Interim HealthCare of North California provides home health, hospice and personal care services.

After the wildfire, which destroyed thousands of Butte County homes, schools and businesses while killing 86 people, Interim HealthCare of North California was left in flux. The disaster drastically impacted the franchise’s Chico, California, location — and left several staff members without homes.

As a result, a number of caregivers left the agency, and the franchise lost nearly 40% of its referral source business. Additionally, many involved are still suffering from post-traumatic stress disorder, Rand said. That includes clients and caregivers alike.

“[Camp Fire] is still very emotional for all of us,” Rand told Home Health Care News. “We lost 42 clients and 16 of our caregivers. We’ve worked really hard to keep the morale up.”

For Rand, part of that has meant spending more time in the office with her team trying to “keep them pumped up,” she said. Maintaining a positive outlook despite the circumstances is critical, especially because home care is already plagued by extremely high turnover and burnout rates.

Rather than closing the Chico location or hanging her head because of the disaster, Rand pushed forward. Rebuilding efforts included assistance from sister offices as well, which helped the Chico agency find placements for clients and some of its caregivers.  

Founded in 1966, Sunrise, Florida-based Interim HealthCare has more than 325 franchise locations worldwide.
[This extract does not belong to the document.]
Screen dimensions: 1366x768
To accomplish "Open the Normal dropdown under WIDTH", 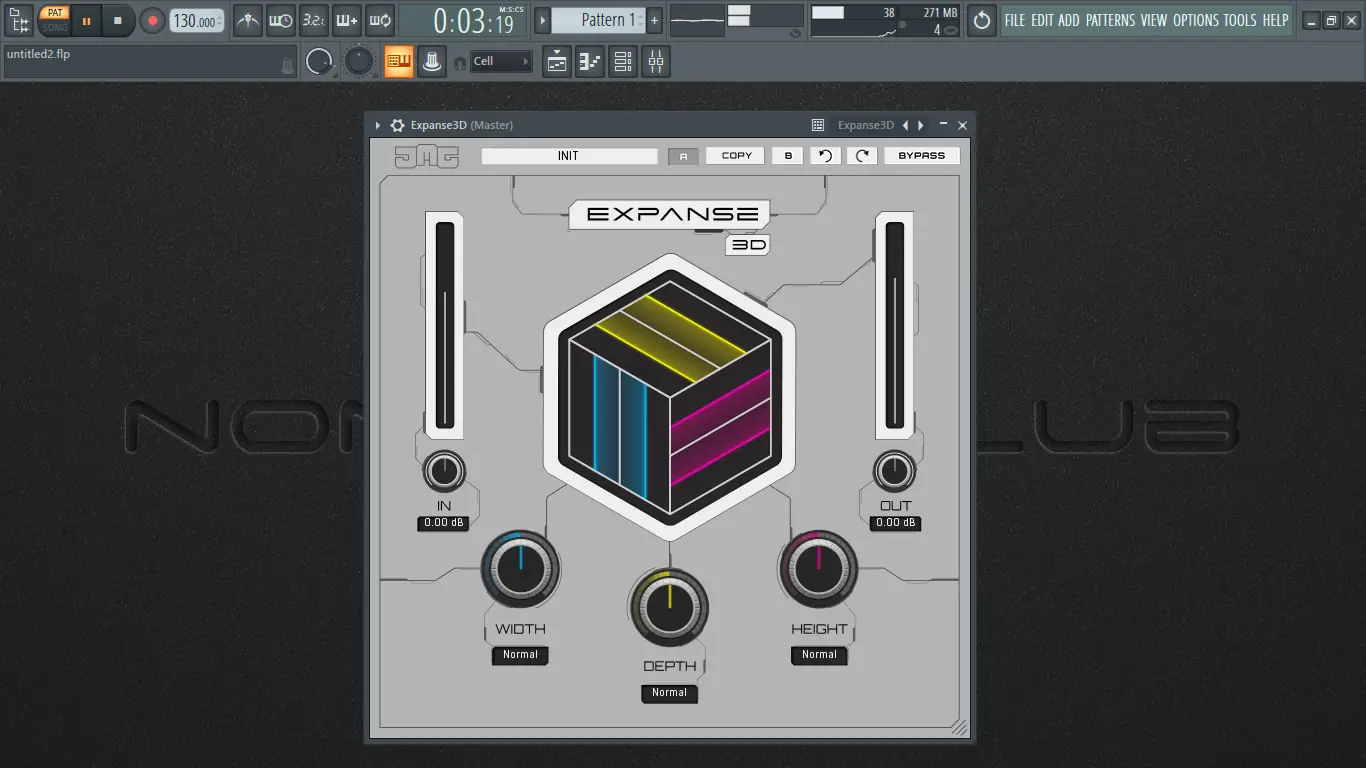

The home care company provides a variety of home-based offerings, including a number of specialty services for complex conditions such as congestive heart failure, dementia, diabetes and several others.

“We are fortunate, in that my business partners have been so supportive,” Rand said. “They were very generous in financial donations for our caregivers. In the office, we set up food supply, clothing supply, and kitchen supplies for both caregivers and clients.”
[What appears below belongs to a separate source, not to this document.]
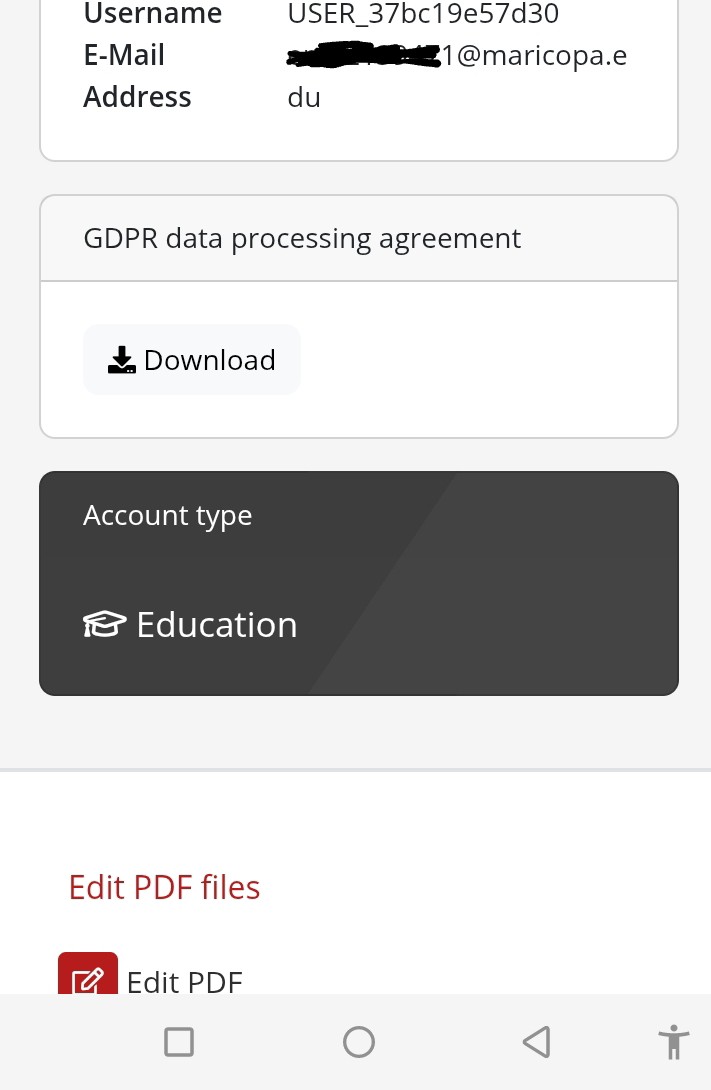Open the accessibility figure icon
Image resolution: width=711 pixels, height=1090 pixels.
(675, 1042)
Rand first caught the “franchise bug” in the mid-90s during her time as a nurse working for a Moline, Illinois-based Option Care franchise. In 2001, she left the Midwest and moved to Redding, where she partnered with Robert Seawright, who opened the Redding Interim franchise location in 1995.

Today, Interim HealthCare of North California is locally owned and operated by Rand, Robert Seawright and Cindy Seawright. The trio also owns franchises in Oregon and Nevada.

Since the disaster, Rand has taken the steps to revamp the Chico location financially.

“We started the groundwork to increase our staffing operation,” Rand said. “And that just started to take off for us, but that office is still down in revenue for us, about a good 25%.”

In 2018, the locations that Rand oversees brought in about $9.4 million combined.

Rand declined to disclose her agency’s profit margins but attributed the steady turnaround to the support of her organization and caregivers that went above and beyond in their service.

“One of our clients actually lived with one of our caregivers for a while,” she said. “In this disaster, there were people opening their hearts and homes.”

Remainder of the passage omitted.